§ **PROBLEM SET**
1 – Please explain, using the mailing-list exchange about flat review, why the second writer proposes that the key currently used for entering flat review should switch between the two review modes.
2 – In the mailing-list exchange about flat review, list every place where the first writer says he tried the flat review keys.
3 – Proceed with the mailing-list exchange about flat review from where it stops.

§ **EXTRACT TO READ**
+ + + + +
I might agree with this, but I think I have a bad understanding of what flat review is supposed to do.
I had thought that, for example, the key for reading the current
line, in my case number pad five, would read where my cursor is.
The other number pad keys would read in their various directions,
much as with Speakup.
What I've found is that sometimes the keys work as I expected, as
when I read this message, but often they do not. If I try using
the current line key in the original message, it reads "inbox,"
the subject, and two more things that I forget. Using the other
number pad keys does not bring me to the message body. On the
website radio.macinmind.com, where I just tested, flat review
sometimes read what I thought it would and sometimes not, and I
haven't yet figured out when it does which.
I've had this problem for a long time, but I didn't mention it that I remember, so that's on me. It mattered most to me when I wanted to read around where I was without having to move the arrow keys, so that getting out of flat review would bring me right back to where I was. Anyway, since I recall no complaints of this sort during the time I've been on this list, I thought it was time now to ask what I'm getting wrong. Then, maybe I can think better about what people are discussing here.
Thanks for any information or perspectives.
Al
Hi,
There are definitely times when reviewing the screen is necessary. I therefore propose that the user can switch between reviewing the current object, and reviewing the screen. My suggestion is that the user can toggle between these two review modes with the key currently used for entering flat review, as flat review is automatically entered when a review key is pressed.
+ + + + +
§ **GIVEN DATA**
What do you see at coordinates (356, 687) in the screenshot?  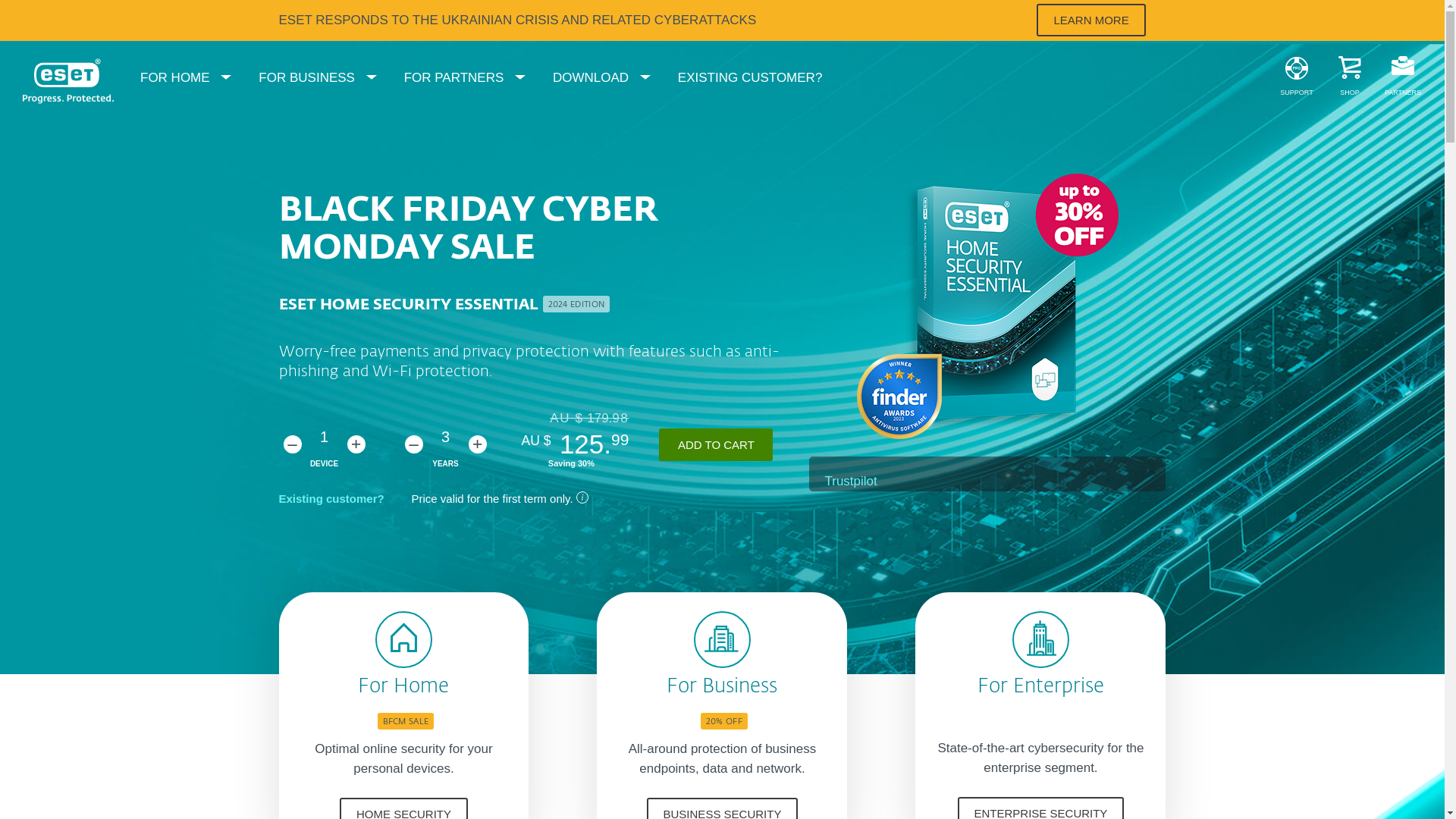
+ + + + +
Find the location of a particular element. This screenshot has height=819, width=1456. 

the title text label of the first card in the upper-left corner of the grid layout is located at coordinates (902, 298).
+ + + + +
§ **RESPONSES IN ORDER**
1 – The second writer proposes this because flat review is already entered automatically whenever a review key is pressed.

2 –
- The message he was reading when he wrote (the keys worked as expected there)
- The original message (the current line key read "inbox," the subject, and two more things, and the other keys did not reach the message body)
- The website radio.macinmind.com (flat review sometimes read what he expected and sometimes did not)

3 –
Regards,
Rynhardt
On Sun, 13 Jun 2021, 15:39 Kyle via orca-list, <orca-list gnome org> wrote:
When I'm trying to review the screen using flat review, most of the time
it is because I need to find a certain spot and simulate a mouse click
or I need to spell a word where my caret is, usually when browsing, but
also when I find a button, an element in a drop-down box or another
similar item that I need to be able to spell. I tend to care more about
what is on the screen in the current window at this point than what is
in the current object. I rather like the idea of "current" keys not
using flat review unless flat review is toggled on either by using flat
review navigation or by explicitly toggling flat review on. But a whole
new layer of complexity that is object navigation must be available only
to users who know what they are doing and explicitly want this behavior.
The last time I needed NVDA for anything, I found it fairly easy to use
overall, but there were two things about it that made me want to throw
my computer out the window. Those two things were the browsing virtual
buffer and the rather convoluted hierarchical object navigation that is
nothing at all like what someone looking at the screen would see, and
caused me much pain just trying to get around my screen in places where
tab focus and other keyboard focus things didn't work as well as they
could have. Is flat review perfect? by no means. But the behavior and
performance of flat review must be improved wherever possible. It must
not be shoved aside for something as esoteric to the end user as object
navigation.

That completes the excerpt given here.